OpenJDK Runtime Environment (IcedTea6 1.6.1) (6b16-1.6.1-3ubuntu3)

OpenJDK Server VM (build 14.0-b16, mixed mode)

Update1: this same problem occurs on Sun's JVM too:

java -version
Java version "1.6.0_20"

Update2: This is due to the doConnect method which is native. Anyone know how I can view the source for this native/C code?

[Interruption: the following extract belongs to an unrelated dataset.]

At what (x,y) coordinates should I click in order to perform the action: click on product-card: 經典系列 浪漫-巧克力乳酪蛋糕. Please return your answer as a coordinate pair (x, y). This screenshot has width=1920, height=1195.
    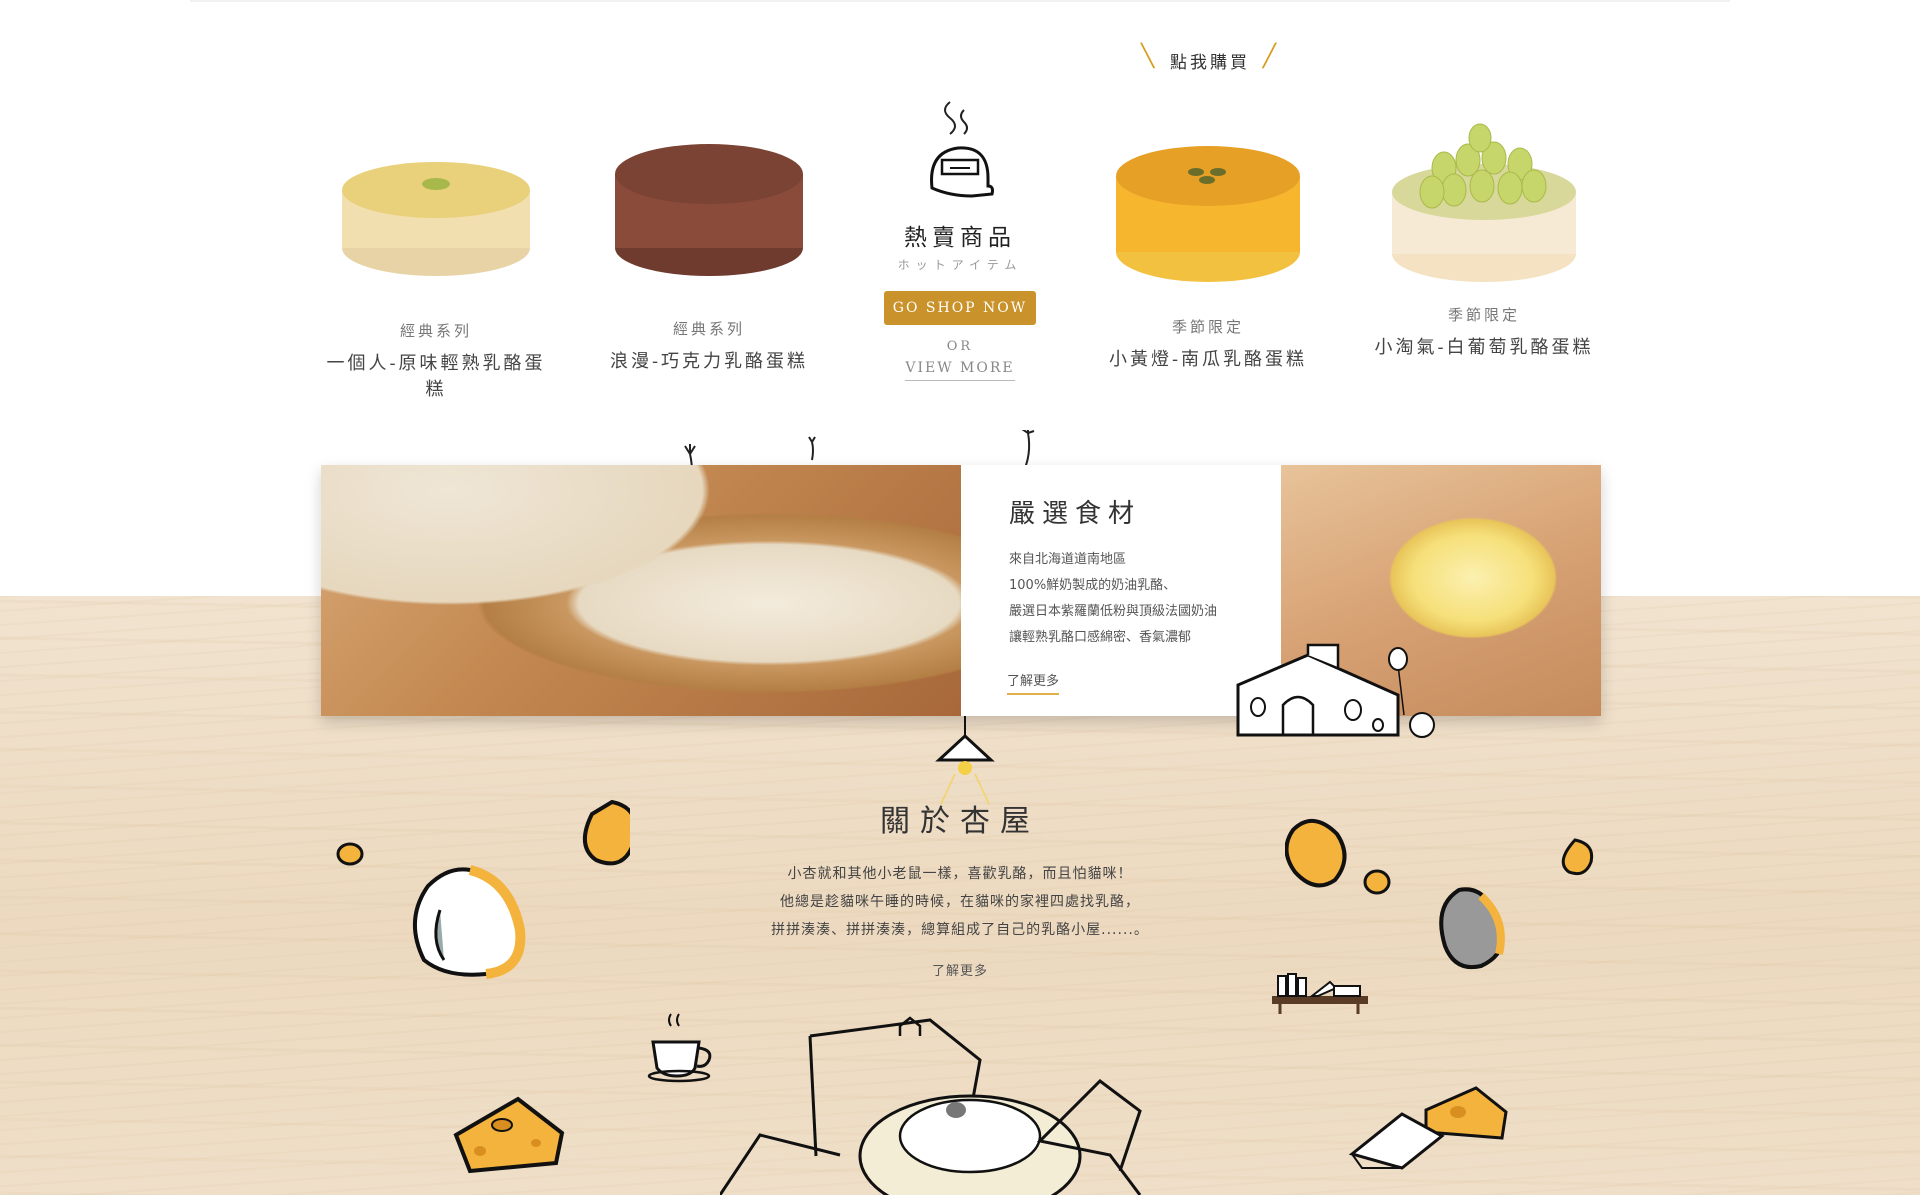
    Looking at the image, I should click on (709, 248).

Update3: I logged into windows to write the code and test it. It worked fine, no CPU resources being hosed. I log back into linux, and now the problem is still here, but not as sever as to hose the entire CPU core at 100% for just 1 connect.... Here is the code:

import java.io.IOException;
import java.net.InetAddress;
import java.net.InetSocketAddress;
import java.net.Socket;
import java.net.UnknownHostException;
import java.util.Vector;
import java.util.concurrent.Callable;
import java.util.concurrent.Executors;
import java.util.concurrent.ThreadPoolExecutor;
import java.util.concurrent.TimeUnit;


public class SocketTest {


    public static void main(String[] args) {
        new SocketTest();

    }

    public SocketTest() {

        ThreadPoolExecutor tpe = (ThreadPoolExecutor) Executors.newFixedThreadPool(40);

        Vector<Callable<Object>> tasks = new Vector<Callable<Object>>();

        for (int i = 0; i < 1500; i++)
            tpe.submit(new Thread() {

                public void run() {
                    byte[] ip = { 74, 125, 19, (byte)((Math.random()*253)+1)};
                    Socket socket = new Socket();
                    try {
                        System.out.println("new thread: "+ip[3]);
                        socket.connect(new InetSocketAddress(InetAddress.getByAddress(ip), 80), 3000);
                        socket.close();
                    } catch (UnknownHostException e) {
                        e.printStackTrace();
                    } catch (IOException e) {
                        //no need to print
                    }
                }
            });

            try {
                tpe.invokeAll(tasks);
            } catch (InterruptedException e1) {
                e1.printStackTrace();
            }
            System.out.println("test");
            try {
                //too lazy to write actual code to wait for task completness...
                tpe.awaitTermination(9001, TimeUnit.DAYS);
            } catch (InterruptedException e) {
                e.printStackTrace();
            }
            System.out.println("test2");
    }

}
A: 

I just wanted to comment that it looks like you are abusing the thread-pool, since you actually instantiate new objects of type Thread 1500 times, only to pass them to a thread-pool that instantiates more threads in order to run your tasks. What you should normally do is instantiate a Runnable and let the thread-pool do it's job. I'm not saying this is what causes the CPU to choke, but it surly is a problem.